About this task: Would you copy all lines in the data that contain the word "computer"?

Supplied records:
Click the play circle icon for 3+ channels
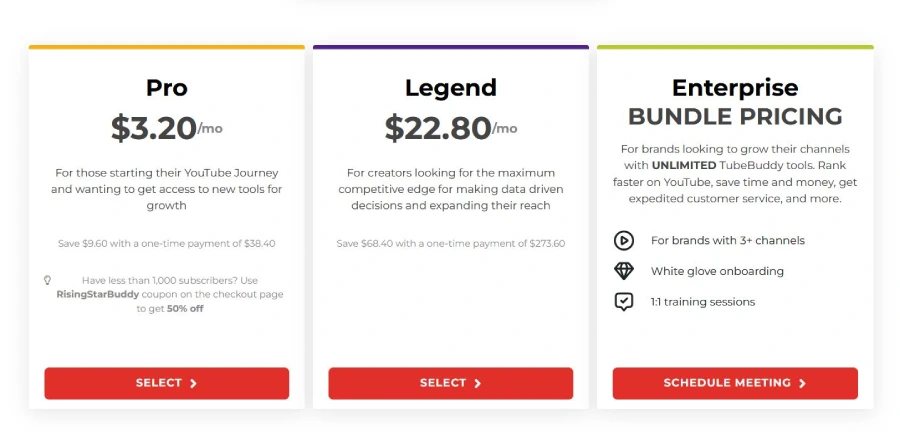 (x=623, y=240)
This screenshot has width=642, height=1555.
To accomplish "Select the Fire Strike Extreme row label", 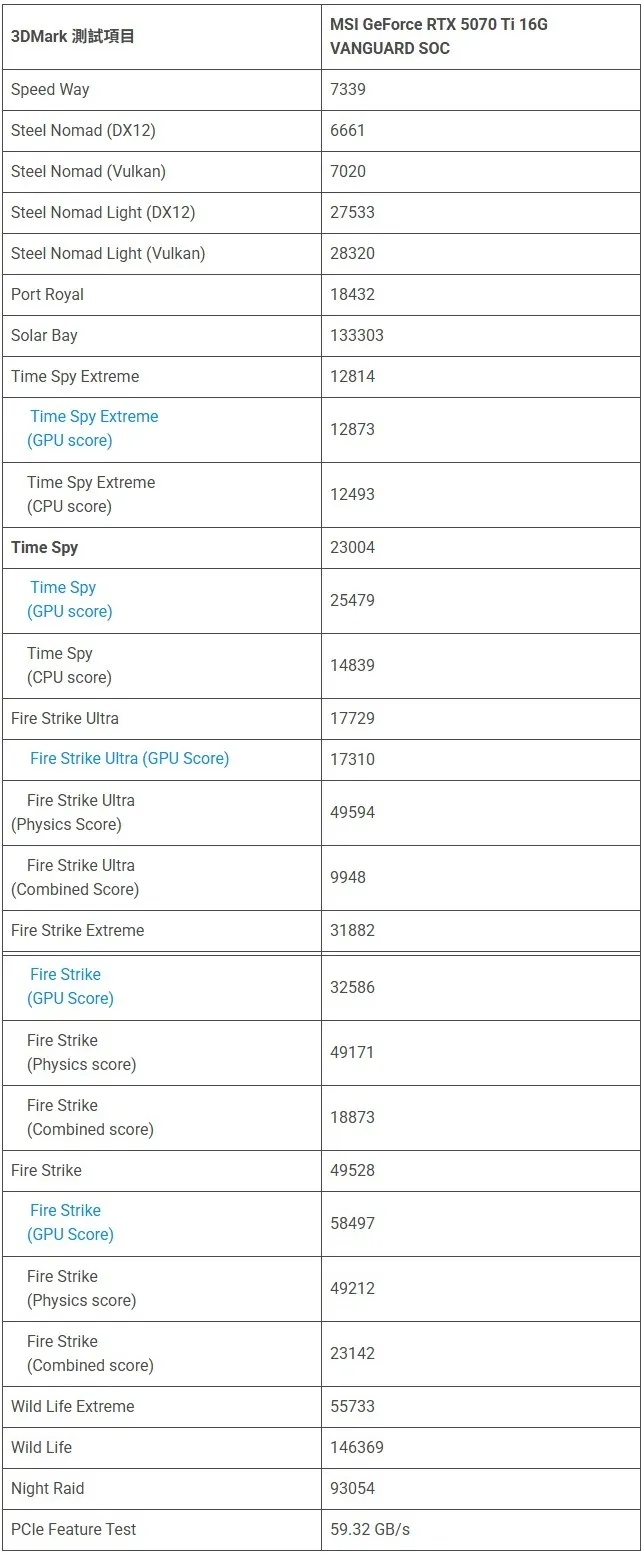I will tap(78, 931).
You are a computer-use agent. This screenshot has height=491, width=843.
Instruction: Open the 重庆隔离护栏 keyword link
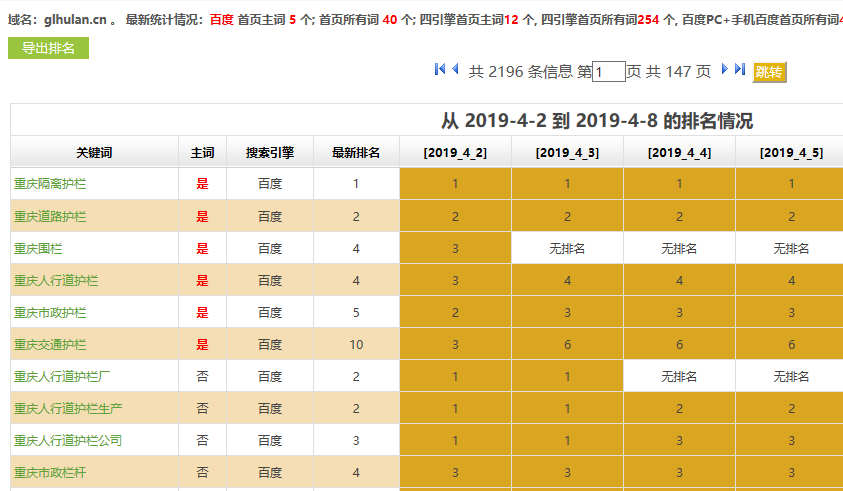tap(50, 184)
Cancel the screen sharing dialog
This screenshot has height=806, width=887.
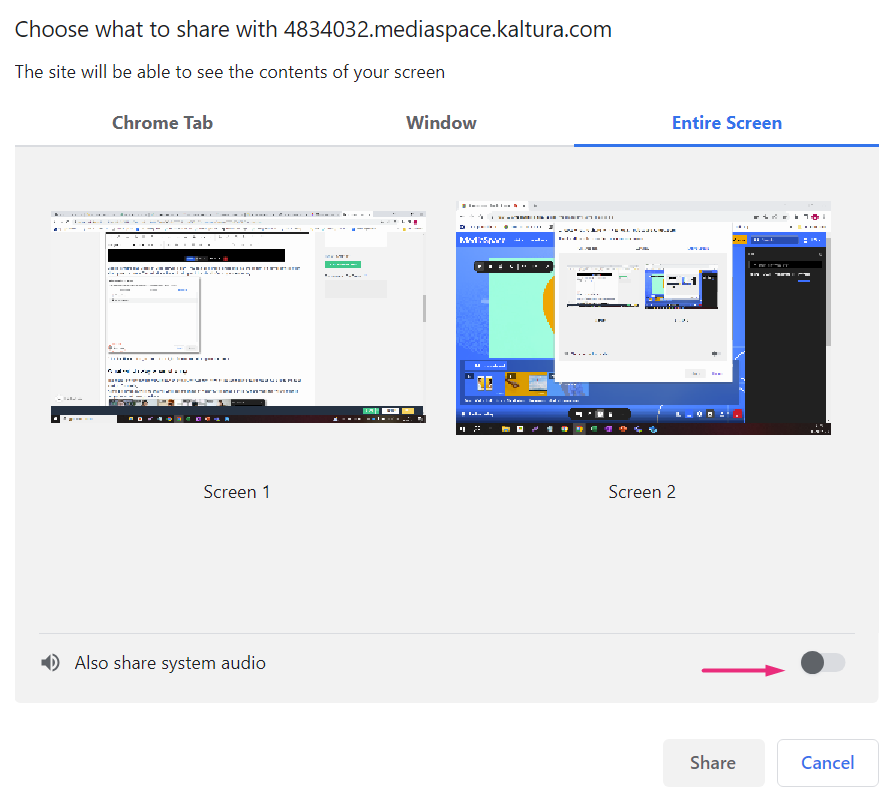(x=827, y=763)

--

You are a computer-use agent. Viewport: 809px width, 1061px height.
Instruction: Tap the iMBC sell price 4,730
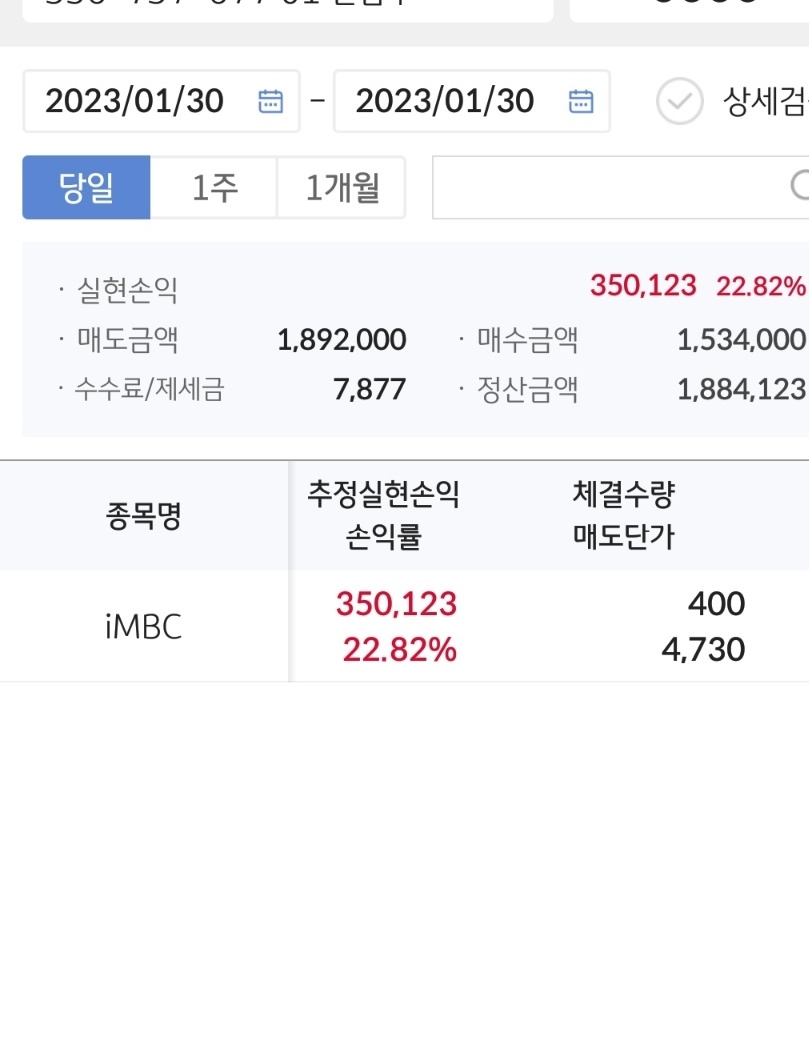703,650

==

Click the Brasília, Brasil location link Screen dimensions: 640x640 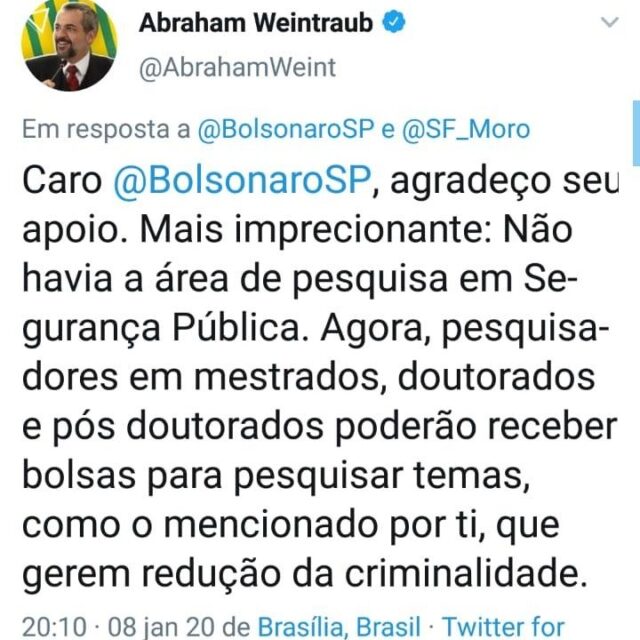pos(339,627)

Answer space:
You are a computer-use agent. This screenshot has height=491, width=843.
You are a computer-use agent. Viewport: 809px width, 1061px height.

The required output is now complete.